Eugene Peterson's The Message is, kind of like Taylor's The Living Bible, Peterson's own paraphrase of the original Greek and Hebrew texts with an emphasis on making the text dynamic, in the common language that you and I speak, not in formal prose for posterity. As an example, the Luke 1:8-9 passage cited above reads this way in The Message:
8It so happened that as Zachariah was carrying out his priestly duties before God, working the shift assigned to his regiment, 9it came his one turn in life to enter the sanctuary of God and burn incense.
Other than "regiment," that sounds a lot more like a story you would tell to a friend, and that's what Peterson wanted. Like earlier paraphrases, it's a lot easier to read than any word-for-word translation. But like all paraphrases, it inserts commentary into its rewording, usually in favor of conservative evangelical positions.
(I should note that super hard-line evangelicals hate all of these versions, largely because they've based their faith around the long-discredited notion that Jesus is a magic rock that you must believe in or you will burn for all eternity.

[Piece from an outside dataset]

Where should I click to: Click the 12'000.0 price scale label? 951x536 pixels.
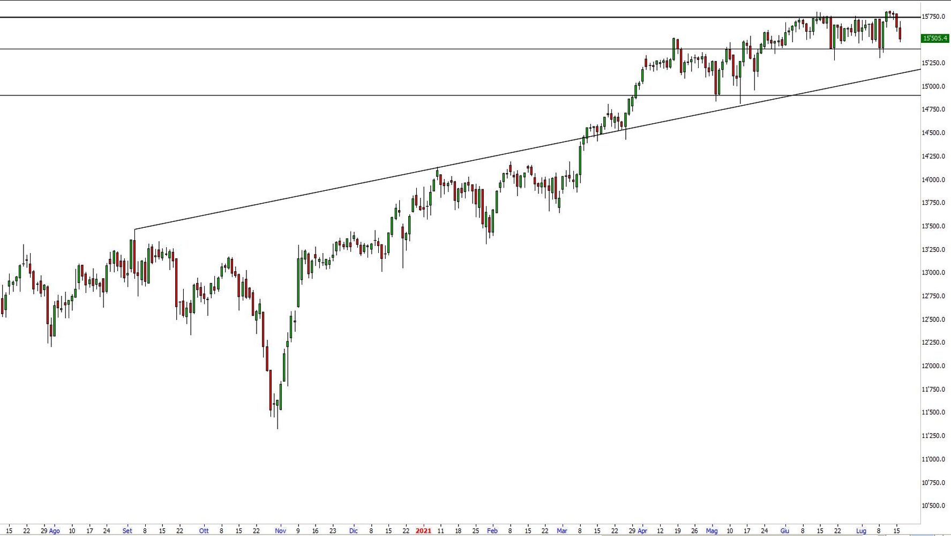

Modern scholarship has shed considerable light on those concepts, so the rightest of right-wingers lash out with fury at anything "Biblical" that does not back up this misanthropic position in the extreme. They hate any hint that hell is not a real place where you will be tortured for eternity for thinking the wrong thoughts, they hate any hint that women are the equal of men in God's eyes since they weren't in Paul's eyes, and they hate any suggestion that God might love people who don't agree with their theology. You really have to be careful for that stuff when reading about Bible translations on the Internet, especially.)
Many of these translations came about during or after the huge success of the NIV, as publishers realized that churchgoers longed for a Bible that was not only readable but told them what they wanted to hear. But that's not what the NIV translators set out to do, and their continued work in the largely-ignored TNIV shows that. The NIV wouldn't have been possible at all without the International Bible Society, who funded the years of translation work, and continues to fund its Committee on Bible Translation that produced the NIrV and TNIV.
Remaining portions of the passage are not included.